Click-target data:
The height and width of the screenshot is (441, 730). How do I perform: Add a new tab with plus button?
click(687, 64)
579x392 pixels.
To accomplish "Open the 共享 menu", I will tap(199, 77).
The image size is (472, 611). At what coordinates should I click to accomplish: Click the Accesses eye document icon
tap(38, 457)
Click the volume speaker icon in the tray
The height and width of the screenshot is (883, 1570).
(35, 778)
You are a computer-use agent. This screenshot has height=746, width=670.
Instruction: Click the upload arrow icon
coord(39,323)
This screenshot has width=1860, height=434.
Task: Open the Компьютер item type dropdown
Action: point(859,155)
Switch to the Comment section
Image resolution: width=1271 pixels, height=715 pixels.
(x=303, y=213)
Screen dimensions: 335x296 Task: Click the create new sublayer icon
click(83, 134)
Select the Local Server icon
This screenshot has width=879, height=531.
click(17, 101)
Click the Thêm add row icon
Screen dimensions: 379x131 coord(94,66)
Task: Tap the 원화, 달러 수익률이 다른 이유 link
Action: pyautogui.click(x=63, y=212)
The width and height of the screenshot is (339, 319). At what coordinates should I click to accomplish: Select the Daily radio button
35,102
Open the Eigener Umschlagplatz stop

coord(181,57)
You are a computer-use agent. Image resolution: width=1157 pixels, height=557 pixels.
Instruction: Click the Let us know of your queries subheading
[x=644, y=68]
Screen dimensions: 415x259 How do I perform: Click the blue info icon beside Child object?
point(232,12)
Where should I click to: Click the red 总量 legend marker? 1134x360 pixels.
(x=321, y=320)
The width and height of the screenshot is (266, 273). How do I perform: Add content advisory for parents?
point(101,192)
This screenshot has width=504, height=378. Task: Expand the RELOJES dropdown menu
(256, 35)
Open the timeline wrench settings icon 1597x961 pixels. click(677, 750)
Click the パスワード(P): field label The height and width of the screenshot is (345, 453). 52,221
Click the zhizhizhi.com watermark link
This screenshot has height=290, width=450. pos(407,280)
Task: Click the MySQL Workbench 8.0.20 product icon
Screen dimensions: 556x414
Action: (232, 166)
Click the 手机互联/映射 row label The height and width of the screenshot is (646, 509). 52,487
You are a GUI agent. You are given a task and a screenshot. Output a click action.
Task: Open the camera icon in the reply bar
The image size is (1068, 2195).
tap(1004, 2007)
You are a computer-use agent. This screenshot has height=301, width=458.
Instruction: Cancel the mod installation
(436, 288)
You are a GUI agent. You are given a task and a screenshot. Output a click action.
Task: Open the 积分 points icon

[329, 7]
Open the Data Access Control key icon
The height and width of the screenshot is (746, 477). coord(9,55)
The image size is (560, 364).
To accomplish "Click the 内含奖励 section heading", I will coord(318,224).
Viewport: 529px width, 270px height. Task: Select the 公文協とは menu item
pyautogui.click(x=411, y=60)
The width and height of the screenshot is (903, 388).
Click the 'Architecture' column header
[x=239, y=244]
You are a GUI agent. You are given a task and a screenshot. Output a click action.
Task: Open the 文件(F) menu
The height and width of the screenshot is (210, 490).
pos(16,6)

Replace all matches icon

▸ **Work to be completed**
Convert the listing above into a JSON array of strings, one string per line, and omit the blank lines.

▸ **Finished exercise**
[
  "The height and width of the screenshot is (441, 730). How do I perform: Add a new tab with plus button?",
  "click(687, 64)",
  "579x392 pixels.",
  "To accomplish \"Open the 共享 menu\", I will tap(199, 77).",
  "The image size is (472, 611). At what coordinates should I click to accomplish: Click the Accesses eye document icon",
  "tap(38, 457)",
  "Click the volume speaker icon in the tray",
  "The height and width of the screenshot is (883, 1570).",
  "(35, 778)",
  "You are a computer-use agent. This screenshot has height=746, width=670.",
  "Instruction: Click the upload arrow icon",
  "coord(39,323)",
  "This screenshot has width=1860, height=434.",
  "Task: Open the Компьютер item type dropdown",
  "Action: point(859,155)",
  "Switch to the Comment section",
  "Image resolution: width=1271 pixels, height=715 pixels.",
  "(x=303, y=213)",
  "Screen dimensions: 335x296 Task: Click the create new sublayer icon",
  "click(83, 134)",
  "Select the Local Server icon",
  "This screenshot has width=879, height=531.",
  "click(17, 101)",
  "Click the Thêm add row icon",
  "Screen dimensions: 379x131 coord(94,66)",
  "Task: Tap the 원화, 달러 수익률이 다른 이유 link",
  "Action: pyautogui.click(x=63, y=212)",
  "The width and height of the screenshot is (339, 319). At what coordinates should I click to accomplish: Select the Daily radio button",
  "35,102",
  "Open the Eigener Umschlagplatz stop",
  "coord(181,57)",
  "You are a computer-use agent. Image resolution: width=1157 pixels, height=557 pixels.",
  "Instruction: Click the Let us know of your queries subheading",
  "[x=644, y=68]",
  "Screen dimensions: 415x259 How do I perform: Click the blue info icon beside Child object?",
  "point(232,12)",
  "Where should I click to: Click the red 总量 legend marker? 1134x360 pixels.",
  "(x=321, y=320)",
  "The width and height of the screenshot is (266, 273). How do I perform: Add content advisory for parents?",
  "point(101,192)",
  "This screenshot has width=504, height=378. Task: Expand the RELOJES dropdown menu",
  "(256, 35)",
  "Open the timeline wrench settings icon 1597x961 pixels. click(677, 750)",
  "Click the パスワード(P): field label The height and width of the screenshot is (345, 453). 52,221",
  "Click the zhizhizhi.com watermark link",
  "This screenshot has height=290, width=450. pos(407,280)",
  "Task: Click the MySQL Workbench 8.0.20 product icon",
  "Screen dimensions: 556x414",
  "Action: (232, 166)",
  "Click the 手机互联/映射 row label The height and width of the screenshot is (646, 509). 52,487",
  "You are a GUI agent. You are given a task and a screenshot. Output a click action.",
  "Task: Open the camera icon in the reply bar",
  "The image size is (1068, 2195).",
  "tap(1004, 2007)",
  "You are a computer-use agent. This screenshot has height=301, width=458.",
  "Instruction: Cancel the mod installation",
  "(436, 288)",
  "You are a GUI agent. You are given a task and a screenshot. Output a click action.",
  "Task: Open the 积分 points icon",
  "[329, 7]",
  "Open the Data Access Control key icon",
  "The height and width of the screenshot is (746, 477). coord(9,55)",
  "The image size is (560, 364).",
  "To accomplish \"Click the 内含奖励 section heading\", I will coord(318,224).",
  "Viewport: 529px width, 270px height. Task: Select the 公文協とは menu item",
  "pyautogui.click(x=411, y=60)",
  "The width and height of the screenshot is (903, 388).",
  "Click the 'Architecture' column header",
  "[x=239, y=244]",
  "You are a GUI agent. You are given a task and a screenshot. Output a click action.",
  "Task: Open the 文件(F) menu",
  "The height and width of the screenshot is (210, 490).",
  "pos(16,6)",
  "Replace all matches icon"
]